Gastro Theory Flashcards
Define GORD.
Prolonged or recurrent reflux of gastric contents –> oesophagus.
How does GORD clinically present?
- Heartburn (related to lying down and meals)
- Odynophagia
- Regurgitation
What is the pathophysiology of GORD?
- Tone of the LOS (lower esophageal sphincter) is reduced
- Frequent transient relaxations of the LOS
- Increased mucosal sensitivity to gastric acids
- Hiatus hernia can cause increased reflux (but reflux can occur without hernia)
What are possible risk factors for GORD?
- Smoking
- Alcohol
- Pregnancy
- Obesity
- Big meals
- Complication of hiatus hernia
- Any LOS dysfunction
Which patient group is more affected by GORD?
Mostly in men.
25% of adults experience heartburn.
Give a diagnostic test for GORD.
Endoscopy
Barium swallow
What is the treatment for GORD?
C: weight loss, avoid excess alcohol, stop smoking
M: Antacids if mild. If severe, PPI (omeprazole) or H2RA (cimetidine)
Give 2 possible complications of GORD?
Oesophageal stricture (worsening dysphagia)
Barrett’s Oesophagus (abnormal columnar epithelium replaces squamous epithelium of distal oesophagus) - irreversible and can develop into oesophageal cancer.
Which cell type changes to which in Barret’s Oesophagus?
Squamous epithelium -> Columnar epithelium (with goblet cells)
What are 3 possible causes of Upper GI bleeding?
- Mallory Weiss Tear
- Oesophago-gastric varices
- Peptic ulcer
What is a Mallory-Weiss tear?
Mucosal laceration in the Upper GI tract —> leads to bleeding
How does a Mallory-Weiss tear clinically present?
Bout of retching or vomiting -> haemetesis
Blood volume loss:
Syncope
Light-headedness
Dizziness
What is the pathophysiology behind a Mallory-Weiss tear?
Sudden increased intragastric pressure within rigid LOS can cause tearing of the mucosa.
This then causes blood to leak out into the oesophagus and be vomited out.
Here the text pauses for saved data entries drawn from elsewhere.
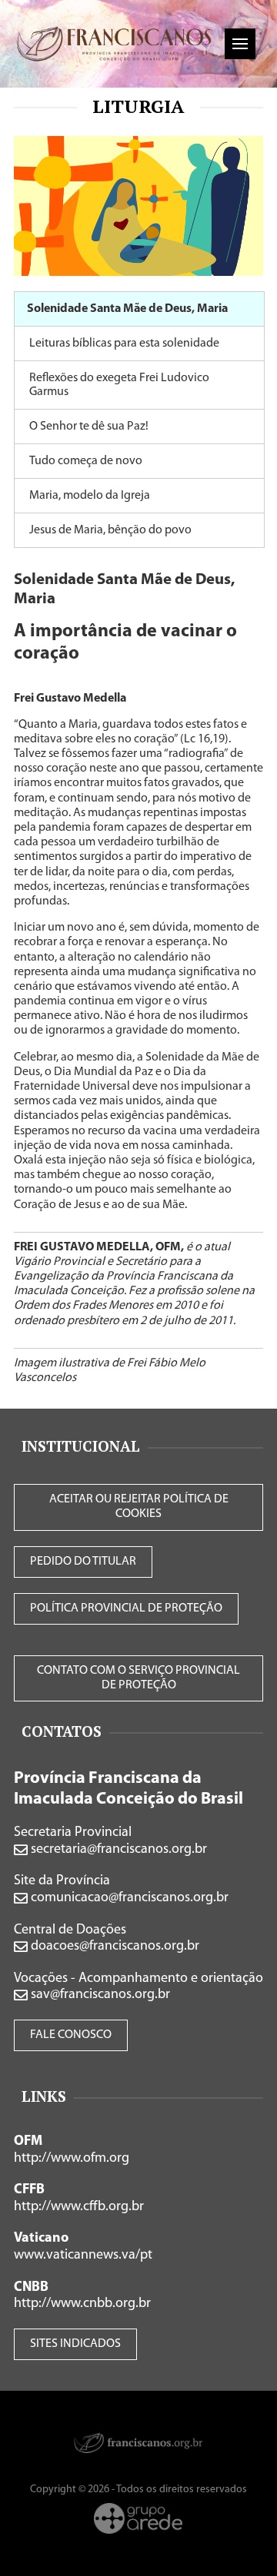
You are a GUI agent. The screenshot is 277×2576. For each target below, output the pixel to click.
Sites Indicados (75, 2344)
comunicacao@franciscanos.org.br (128, 1898)
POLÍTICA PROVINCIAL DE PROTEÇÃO (126, 1608)
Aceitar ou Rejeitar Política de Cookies (139, 1506)
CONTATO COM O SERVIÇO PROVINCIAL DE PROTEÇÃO (138, 1678)
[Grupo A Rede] (138, 2518)
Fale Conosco (71, 2035)
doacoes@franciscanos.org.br (113, 1947)
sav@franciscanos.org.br (99, 1995)
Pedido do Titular (83, 1561)
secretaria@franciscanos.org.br (117, 1850)
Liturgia (138, 106)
What are risk factors/causes of Mallory-Weiss tears?
Trauma from frequent cough
Vomit
Retching
Hiccuping
RF: excess ETOH
In which groups of patients are Mallory-Weiss tears common in?
- Bulimics
- Alcoholics
*Comprises 4-8% of all UGIB
What is the diagnostic test for a Mallory-Weiss tear?
Endoscopy
What is the treatment for a Mallory-Weiss tear?
ABCDE (resuscitation)
Maintain airway
High flow oxygen
Correct fluid losses
Identify comorbidities
Tear tends to heal rapidly on its own
What are complications of a Mallory-Weiss tear?
Hypovolaemic shock
Re-bleeding
MI
Death
What are oesophago-gastric varices?
Dilated veins at the junction between the portal and systemic venous systems -> leading to variceal haemorrhage.
What is the clinical presentation of someone with oesophago-gastric varices?
Haematemesis
Liver disease
Pallor
Shock (low BP, high heart rate)
What is the pathophysiology behind oesophago-gastric varices?
Liver disease leads to high pressure in the portal vein –>
–>Veins at the junction with the systemic venous system distend (varices)
–> This causes damage and can lead to bleeding from the varices into the oesophagus, leading to haematemesis.
What is the main cause of oesophago-gastric varices?
Portal hypertension
majority of pt’s have chronic liver disease
What is the diagnostic test for oesophago-gastric varices?
Endoscopy
What are the treatments for oesophago-gastric varices?
C: ABCDE
Maintain airway
Treat shock
M: Vasoactive drugs, antibiotic prophylaxis
S: obturate with glue-like substances, endoscopic band ligation.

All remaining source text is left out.